Could you lay out every line of the items below as a numbered list, leaving out any blank lines?
[begin Records]
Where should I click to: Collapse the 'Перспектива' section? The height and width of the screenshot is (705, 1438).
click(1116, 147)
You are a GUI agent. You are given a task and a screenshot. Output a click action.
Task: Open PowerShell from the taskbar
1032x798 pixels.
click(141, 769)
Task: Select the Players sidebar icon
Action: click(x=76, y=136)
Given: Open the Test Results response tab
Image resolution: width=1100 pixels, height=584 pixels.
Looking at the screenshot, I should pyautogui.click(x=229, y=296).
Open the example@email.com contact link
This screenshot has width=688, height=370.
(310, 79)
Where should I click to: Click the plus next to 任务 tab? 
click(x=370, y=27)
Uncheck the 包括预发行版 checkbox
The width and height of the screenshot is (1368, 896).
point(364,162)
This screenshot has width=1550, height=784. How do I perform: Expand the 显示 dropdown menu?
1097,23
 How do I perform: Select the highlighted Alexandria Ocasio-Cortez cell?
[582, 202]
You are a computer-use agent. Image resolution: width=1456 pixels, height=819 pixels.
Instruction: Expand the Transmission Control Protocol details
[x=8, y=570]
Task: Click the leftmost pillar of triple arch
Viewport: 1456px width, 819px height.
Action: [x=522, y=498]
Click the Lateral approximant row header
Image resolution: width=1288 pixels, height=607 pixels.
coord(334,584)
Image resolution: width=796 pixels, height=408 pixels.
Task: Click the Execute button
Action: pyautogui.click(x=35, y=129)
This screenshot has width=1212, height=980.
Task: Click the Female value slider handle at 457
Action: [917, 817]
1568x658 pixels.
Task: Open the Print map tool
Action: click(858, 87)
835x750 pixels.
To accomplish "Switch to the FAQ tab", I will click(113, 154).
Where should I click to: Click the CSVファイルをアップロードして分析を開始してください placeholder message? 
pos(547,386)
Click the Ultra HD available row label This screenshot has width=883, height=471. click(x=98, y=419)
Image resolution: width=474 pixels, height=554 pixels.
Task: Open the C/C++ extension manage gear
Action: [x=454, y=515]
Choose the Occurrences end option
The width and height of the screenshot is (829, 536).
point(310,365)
[end Records]
**Final answer**:
1. Where should I click to: Collapse the 'Перспектива' section? The height and width of the screenshot is (705, 1438).
2. click(1116, 147)
3. You are a GUI agent. You are given a task and a screenshot. Output a click action.
4. Task: Open PowerShell from the taskbar
5. 1032x798 pixels.
6. click(141, 769)
7. Task: Select the Players sidebar icon
8. Action: click(x=76, y=136)
9. Given: Open the Test Results response tab
10. Image resolution: width=1100 pixels, height=584 pixels.
11. Looking at the screenshot, I should pyautogui.click(x=229, y=296).
12. Open the example@email.com contact link
13. This screenshot has width=688, height=370.
14. (310, 79)
15. Where should I click to: Click the plus next to 任务 tab? 
16. click(x=370, y=27)
17. Uncheck the 包括预发行版 checkbox
18. The width and height of the screenshot is (1368, 896).
19. point(364,162)
20. This screenshot has width=1550, height=784. How do I perform: Expand the 显示 dropdown menu?
21. 1097,23
22.  How do I perform: Select the highlighted Alexandria Ocasio-Cortez cell?
23. [582, 202]
24. You are a computer-use agent. Image resolution: width=1456 pixels, height=819 pixels.
25. Instruction: Expand the Transmission Control Protocol details
26. [x=8, y=570]
27. Task: Click the leftmost pillar of triple arch
28. Viewport: 1456px width, 819px height.
29. Action: [x=522, y=498]
30. Click the Lateral approximant row header
31. Image resolution: width=1288 pixels, height=607 pixels.
32. coord(334,584)
33. Image resolution: width=796 pixels, height=408 pixels.
34. Task: Click the Execute button
35. Action: pyautogui.click(x=35, y=129)
36. This screenshot has width=1212, height=980.
37. Task: Click the Female value slider handle at 457
38. Action: [917, 817]
39. 1568x658 pixels.
40. Task: Open the Print map tool
41. Action: click(858, 87)
42. 835x750 pixels.
43. To accomplish "Switch to the FAQ tab", I will click(113, 154).
44. Where should I click to: Click the CSVファイルをアップロードして分析を開始してください placeholder message? 
45. pos(547,386)
46. Click the Ultra HD available row label This screenshot has width=883, height=471. click(x=98, y=419)
47. Image resolution: width=474 pixels, height=554 pixels.
48. Task: Open the C/C++ extension manage gear
49. Action: [x=454, y=515]
50. Choose the Occurrences end option
51. The width and height of the screenshot is (829, 536).
52. point(310,365)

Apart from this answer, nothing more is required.